I am currently reading the page proofs of the 4th edition of my (now our, since Sean Olive and Todd Welti are contributors) book. I took time out to skim this thread, as it on a topic I address in the new edition - translation. There have been some positively thoughtful comments in this thread, including from Blockader, and some that need additional perspective. This is one that caught my eye.
First, the Predicted Room Response (PIR) was created by Allan Devantier, who was a contributor to the final format of the spinorama while he was working at Harman. It was a simplistic way to combine some spinorama curves to approximate the visual appearance of measured room curves above the transition/Schroeder frequency. Although it is a good portrayal of the total sound arriving at the listening position in a "typical" domestic room as measured by an omnidirectional microphone, it does not accurately portray what is perceived by the listener with two ears and a brain. In fact, the original basis of the spinorama concept is a crude modelling exercise I performed in 1985, where I think I was the first to approximate a steady-state room curve from anechoic data. The following figure is from any of the editions of my book, and from the JAES paper in 1985.

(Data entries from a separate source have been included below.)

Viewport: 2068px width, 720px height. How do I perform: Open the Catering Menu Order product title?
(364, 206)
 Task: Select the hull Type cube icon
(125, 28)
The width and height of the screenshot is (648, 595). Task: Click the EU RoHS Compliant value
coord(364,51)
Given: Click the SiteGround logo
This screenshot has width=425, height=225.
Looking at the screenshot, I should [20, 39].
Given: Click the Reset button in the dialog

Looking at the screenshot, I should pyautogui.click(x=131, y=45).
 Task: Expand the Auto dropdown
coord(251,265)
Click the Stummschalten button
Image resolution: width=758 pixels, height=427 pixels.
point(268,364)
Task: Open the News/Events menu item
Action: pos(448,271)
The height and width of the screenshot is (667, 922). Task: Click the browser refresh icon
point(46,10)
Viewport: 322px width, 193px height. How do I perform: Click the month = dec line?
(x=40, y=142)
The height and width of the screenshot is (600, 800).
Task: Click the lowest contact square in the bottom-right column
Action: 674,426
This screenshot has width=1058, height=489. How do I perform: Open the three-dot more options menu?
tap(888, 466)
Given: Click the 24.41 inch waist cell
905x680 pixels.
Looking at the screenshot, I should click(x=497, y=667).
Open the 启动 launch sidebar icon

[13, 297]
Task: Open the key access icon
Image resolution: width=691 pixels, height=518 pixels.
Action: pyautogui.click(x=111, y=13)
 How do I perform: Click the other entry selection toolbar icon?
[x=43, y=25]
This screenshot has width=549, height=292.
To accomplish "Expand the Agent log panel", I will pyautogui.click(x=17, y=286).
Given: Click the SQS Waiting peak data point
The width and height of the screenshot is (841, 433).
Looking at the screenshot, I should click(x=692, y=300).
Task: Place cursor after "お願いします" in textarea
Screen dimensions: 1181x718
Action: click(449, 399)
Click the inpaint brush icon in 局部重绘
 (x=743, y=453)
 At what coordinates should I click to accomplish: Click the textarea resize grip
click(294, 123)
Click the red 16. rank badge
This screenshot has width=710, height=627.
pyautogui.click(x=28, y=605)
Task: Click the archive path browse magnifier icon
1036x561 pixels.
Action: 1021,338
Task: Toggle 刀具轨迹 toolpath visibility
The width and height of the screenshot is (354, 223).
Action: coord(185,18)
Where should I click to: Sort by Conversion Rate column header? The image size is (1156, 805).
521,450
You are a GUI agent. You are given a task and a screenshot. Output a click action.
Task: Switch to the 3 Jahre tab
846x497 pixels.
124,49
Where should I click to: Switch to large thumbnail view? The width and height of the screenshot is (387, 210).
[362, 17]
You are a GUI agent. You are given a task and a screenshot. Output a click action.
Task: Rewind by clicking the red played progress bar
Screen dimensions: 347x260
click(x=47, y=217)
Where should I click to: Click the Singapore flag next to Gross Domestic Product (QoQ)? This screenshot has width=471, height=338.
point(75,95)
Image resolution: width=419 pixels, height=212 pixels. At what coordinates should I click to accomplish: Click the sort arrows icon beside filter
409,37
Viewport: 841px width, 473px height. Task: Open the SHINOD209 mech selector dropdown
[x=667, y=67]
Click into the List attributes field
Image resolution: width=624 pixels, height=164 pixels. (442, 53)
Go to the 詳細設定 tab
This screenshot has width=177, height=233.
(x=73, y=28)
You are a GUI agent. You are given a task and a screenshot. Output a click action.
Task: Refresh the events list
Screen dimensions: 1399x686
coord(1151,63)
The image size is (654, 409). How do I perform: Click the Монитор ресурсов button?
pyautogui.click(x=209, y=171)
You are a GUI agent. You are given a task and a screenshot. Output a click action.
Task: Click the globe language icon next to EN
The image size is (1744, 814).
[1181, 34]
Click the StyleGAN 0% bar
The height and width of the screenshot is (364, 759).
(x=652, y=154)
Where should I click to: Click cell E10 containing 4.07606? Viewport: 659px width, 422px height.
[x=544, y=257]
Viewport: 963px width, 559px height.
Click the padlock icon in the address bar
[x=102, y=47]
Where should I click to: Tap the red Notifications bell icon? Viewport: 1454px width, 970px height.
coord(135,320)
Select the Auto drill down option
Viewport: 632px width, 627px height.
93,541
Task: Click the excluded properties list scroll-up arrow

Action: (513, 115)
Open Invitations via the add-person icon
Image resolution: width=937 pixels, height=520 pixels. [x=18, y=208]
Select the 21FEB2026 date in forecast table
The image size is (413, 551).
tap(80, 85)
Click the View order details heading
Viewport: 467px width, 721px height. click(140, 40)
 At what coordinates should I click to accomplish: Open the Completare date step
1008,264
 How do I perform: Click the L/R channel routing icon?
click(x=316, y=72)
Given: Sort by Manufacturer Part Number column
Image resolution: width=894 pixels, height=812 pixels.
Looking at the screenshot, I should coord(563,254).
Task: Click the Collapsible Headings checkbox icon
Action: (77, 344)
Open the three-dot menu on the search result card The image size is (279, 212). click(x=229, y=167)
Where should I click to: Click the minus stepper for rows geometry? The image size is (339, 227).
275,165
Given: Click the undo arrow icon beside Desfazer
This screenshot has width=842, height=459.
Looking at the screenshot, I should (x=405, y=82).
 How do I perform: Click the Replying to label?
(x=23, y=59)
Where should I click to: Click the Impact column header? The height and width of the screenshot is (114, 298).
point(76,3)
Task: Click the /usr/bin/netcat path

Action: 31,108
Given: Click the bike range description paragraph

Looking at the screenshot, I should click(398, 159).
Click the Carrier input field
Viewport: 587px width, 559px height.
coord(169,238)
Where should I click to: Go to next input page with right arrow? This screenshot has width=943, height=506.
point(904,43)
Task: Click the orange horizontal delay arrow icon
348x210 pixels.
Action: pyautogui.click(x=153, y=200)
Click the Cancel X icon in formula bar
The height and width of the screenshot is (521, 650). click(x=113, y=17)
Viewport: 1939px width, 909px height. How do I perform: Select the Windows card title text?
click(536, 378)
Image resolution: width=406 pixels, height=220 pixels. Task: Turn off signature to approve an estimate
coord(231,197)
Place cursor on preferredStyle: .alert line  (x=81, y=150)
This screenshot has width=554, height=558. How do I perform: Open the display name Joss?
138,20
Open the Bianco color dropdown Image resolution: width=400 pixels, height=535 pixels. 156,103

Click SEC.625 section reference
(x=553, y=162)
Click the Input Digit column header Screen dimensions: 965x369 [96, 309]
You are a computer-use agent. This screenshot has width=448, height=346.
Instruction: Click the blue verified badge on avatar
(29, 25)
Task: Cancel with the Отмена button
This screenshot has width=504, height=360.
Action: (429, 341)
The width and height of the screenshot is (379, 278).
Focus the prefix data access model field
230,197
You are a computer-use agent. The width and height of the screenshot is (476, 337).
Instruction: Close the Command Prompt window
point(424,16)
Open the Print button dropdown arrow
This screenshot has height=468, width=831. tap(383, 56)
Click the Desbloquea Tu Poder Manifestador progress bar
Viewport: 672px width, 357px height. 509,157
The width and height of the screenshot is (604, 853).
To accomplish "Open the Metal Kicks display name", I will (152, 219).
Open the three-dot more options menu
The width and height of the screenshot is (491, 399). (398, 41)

An aside: Ilpo Martikainan, the founder of Genelec, and I became friends at this time as he was pursuing the same goal. We would meet at AES conventions and he would proudly demonstrate his latest offerings, playing Mozart on small, medium and large loudspeakers that sounded better and more alike than most others on display at the time. That Genelecs are now highly respected is no surprise, and now, of course, there are others to choose among. Basically neutral loudspeakers are more numerous as time passes.
With modern measurements and processing we can do better, but the basic facts have been in evidence for 40 years. The bottom block (d) illustrates the relative contributions of various sounds in small rooms. This was done using the listening room I created at the National Research Council of Canada, which became the prototype IEC 268-13 recommended listening room.
To extrapolate from this to other listening environments one can imagine that as reflected sounds are attenuated, the contribution of the direct sound moves down in frequency, and early reflections contribute less. Because most loudspeakers have constant directivity at low frequencies sound power is a dominant factor, but the room curves tell us that room resonances/standing waves dominate what is heard. The transiton/Schroeder frequency is easy to see. Every room setup needs to be addressed differently. We learn later that this part of the frequency range accounts for about 30% of overall subjective sound quality evaluations, so it cannot be ignored.
Later, more data showed that the early reflections curve alone is a good predictor of room curves above the transition frequency.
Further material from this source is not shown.